Description
Issue
Currently, the coordinate node sends Query and Fetch network action to remote data nodes without any timeout options.
public <T extends TransportResponse> void sendChildRequest(final Transport.Connection connection, final String action,
final TransportRequest request, final Task parentTask,
final TransportResponseHandler<T> handler) {
sendChildRequest(connection, action, request, parentTask, TransportRequestOptions.EMPTY, handler);
}
It has a very bad impact, when one of the data nodes' machine is in disk failure, it can't handle I/0 operations like reading or writing data from disk but it is still connected with other nodes. This node acts as a black hole in the cluster, it stuck every shard search request from the coordinate node. Cumulative requests are increasing and consuming a lot of memory in the coordinate node, soon it will cause the coordinate node to fullGC.

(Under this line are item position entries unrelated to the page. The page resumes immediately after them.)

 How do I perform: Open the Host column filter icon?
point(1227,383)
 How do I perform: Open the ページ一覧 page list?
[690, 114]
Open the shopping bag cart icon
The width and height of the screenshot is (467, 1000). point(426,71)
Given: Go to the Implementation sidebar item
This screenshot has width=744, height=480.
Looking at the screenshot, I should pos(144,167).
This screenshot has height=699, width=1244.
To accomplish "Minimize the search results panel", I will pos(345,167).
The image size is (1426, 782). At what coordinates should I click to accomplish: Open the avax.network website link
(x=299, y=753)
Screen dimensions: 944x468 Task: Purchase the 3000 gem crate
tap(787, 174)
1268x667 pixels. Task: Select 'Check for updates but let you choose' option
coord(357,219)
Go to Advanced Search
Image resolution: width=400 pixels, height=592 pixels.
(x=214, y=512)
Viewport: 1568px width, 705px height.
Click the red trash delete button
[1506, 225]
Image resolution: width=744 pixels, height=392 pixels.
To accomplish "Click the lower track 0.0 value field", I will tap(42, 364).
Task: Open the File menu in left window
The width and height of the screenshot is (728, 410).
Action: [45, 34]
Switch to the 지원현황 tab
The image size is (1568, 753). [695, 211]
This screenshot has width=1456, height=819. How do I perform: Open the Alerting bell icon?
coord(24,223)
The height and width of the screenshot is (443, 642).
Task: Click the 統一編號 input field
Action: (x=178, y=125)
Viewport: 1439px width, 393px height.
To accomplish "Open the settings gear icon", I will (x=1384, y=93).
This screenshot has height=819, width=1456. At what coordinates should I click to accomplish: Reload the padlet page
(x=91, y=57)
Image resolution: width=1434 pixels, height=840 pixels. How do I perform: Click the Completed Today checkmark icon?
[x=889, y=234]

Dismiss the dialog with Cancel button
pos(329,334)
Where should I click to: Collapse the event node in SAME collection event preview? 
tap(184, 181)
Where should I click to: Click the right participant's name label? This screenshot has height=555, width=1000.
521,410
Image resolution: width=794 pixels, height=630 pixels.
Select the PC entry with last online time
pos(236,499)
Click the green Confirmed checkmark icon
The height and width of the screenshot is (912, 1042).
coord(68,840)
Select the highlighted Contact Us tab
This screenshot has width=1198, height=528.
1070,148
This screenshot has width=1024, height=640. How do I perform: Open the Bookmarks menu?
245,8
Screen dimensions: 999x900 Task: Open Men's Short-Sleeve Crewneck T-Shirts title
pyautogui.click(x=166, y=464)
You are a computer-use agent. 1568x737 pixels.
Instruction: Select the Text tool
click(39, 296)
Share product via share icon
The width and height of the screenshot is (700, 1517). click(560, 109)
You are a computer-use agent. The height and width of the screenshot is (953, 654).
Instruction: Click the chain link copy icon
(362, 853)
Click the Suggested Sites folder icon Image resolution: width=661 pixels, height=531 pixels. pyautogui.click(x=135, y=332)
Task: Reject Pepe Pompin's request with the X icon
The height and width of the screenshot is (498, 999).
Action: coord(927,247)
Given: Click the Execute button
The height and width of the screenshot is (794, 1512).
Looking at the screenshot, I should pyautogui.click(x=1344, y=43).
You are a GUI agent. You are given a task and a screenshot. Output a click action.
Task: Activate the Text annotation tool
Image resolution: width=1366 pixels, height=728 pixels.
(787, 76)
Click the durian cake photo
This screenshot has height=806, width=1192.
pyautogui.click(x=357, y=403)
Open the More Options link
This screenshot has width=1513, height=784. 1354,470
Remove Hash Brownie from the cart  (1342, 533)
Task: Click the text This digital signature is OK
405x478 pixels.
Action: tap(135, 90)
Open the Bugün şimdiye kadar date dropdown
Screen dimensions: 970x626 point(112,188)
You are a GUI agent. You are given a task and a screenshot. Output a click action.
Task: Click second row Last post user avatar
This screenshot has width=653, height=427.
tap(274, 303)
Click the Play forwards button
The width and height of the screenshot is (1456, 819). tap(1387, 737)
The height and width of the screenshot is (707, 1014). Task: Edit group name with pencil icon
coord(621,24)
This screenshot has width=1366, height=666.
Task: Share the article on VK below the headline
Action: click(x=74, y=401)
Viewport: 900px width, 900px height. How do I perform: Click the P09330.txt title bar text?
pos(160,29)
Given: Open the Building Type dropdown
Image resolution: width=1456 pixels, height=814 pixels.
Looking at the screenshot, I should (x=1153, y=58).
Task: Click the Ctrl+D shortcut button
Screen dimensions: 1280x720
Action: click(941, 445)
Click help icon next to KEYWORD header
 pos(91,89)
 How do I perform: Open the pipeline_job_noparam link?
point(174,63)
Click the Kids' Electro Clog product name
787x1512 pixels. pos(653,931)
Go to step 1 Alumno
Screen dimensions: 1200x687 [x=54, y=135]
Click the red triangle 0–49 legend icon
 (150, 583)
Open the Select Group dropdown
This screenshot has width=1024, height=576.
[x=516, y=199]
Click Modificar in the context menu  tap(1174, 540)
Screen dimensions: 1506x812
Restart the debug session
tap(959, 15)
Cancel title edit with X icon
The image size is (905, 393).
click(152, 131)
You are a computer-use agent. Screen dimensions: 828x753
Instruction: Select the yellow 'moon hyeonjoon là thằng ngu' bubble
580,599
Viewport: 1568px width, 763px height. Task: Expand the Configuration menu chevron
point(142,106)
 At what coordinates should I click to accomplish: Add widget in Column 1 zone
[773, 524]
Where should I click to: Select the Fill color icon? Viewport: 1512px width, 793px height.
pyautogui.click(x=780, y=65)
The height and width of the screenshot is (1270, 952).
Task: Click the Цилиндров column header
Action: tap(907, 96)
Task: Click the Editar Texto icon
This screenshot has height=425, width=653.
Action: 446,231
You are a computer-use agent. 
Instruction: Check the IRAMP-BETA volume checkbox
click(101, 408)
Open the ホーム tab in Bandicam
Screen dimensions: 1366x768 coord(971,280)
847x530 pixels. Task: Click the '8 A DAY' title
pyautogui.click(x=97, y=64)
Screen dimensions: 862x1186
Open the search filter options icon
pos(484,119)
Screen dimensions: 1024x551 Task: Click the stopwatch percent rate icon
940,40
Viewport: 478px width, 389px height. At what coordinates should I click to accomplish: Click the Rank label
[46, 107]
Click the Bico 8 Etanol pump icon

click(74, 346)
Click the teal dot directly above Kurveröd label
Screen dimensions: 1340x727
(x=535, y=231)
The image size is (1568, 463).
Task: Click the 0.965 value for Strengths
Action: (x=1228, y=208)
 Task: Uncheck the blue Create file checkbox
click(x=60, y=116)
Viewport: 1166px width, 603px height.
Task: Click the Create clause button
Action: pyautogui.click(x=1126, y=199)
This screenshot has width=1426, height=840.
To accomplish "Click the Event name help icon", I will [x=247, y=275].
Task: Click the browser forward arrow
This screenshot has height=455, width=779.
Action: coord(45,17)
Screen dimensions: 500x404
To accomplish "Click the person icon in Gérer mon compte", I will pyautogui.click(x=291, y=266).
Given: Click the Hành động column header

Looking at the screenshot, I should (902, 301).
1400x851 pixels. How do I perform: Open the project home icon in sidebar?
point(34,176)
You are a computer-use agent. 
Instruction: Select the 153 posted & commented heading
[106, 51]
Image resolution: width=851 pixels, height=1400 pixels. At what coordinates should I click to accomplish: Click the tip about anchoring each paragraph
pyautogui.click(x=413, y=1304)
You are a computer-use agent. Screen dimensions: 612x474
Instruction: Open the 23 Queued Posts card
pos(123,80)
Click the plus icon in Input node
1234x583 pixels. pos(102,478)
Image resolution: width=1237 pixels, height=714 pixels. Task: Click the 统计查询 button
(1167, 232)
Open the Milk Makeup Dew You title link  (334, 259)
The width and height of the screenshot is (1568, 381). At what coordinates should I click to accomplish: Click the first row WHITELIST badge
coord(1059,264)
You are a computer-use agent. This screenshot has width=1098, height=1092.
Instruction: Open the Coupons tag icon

We have maintained a Production Environment for about 300 nodes, and Disk Failure is very common. We try to set a timeout in search request body, like https://www.elastic.co/guide/en/elasticsearch/reference/current/search.html#global-search-timeout. But it doesn't take effect in my situation since the timeout is mainly used for Lucene, as discussed in #9156.
So I have added the request body timeout for the query, fetch, and write network action. It seems to have a very great impact on improving cluster resistance on the Overload or Disk Failure of a node. I wonder if the solution is good enough and there is a better solution instead?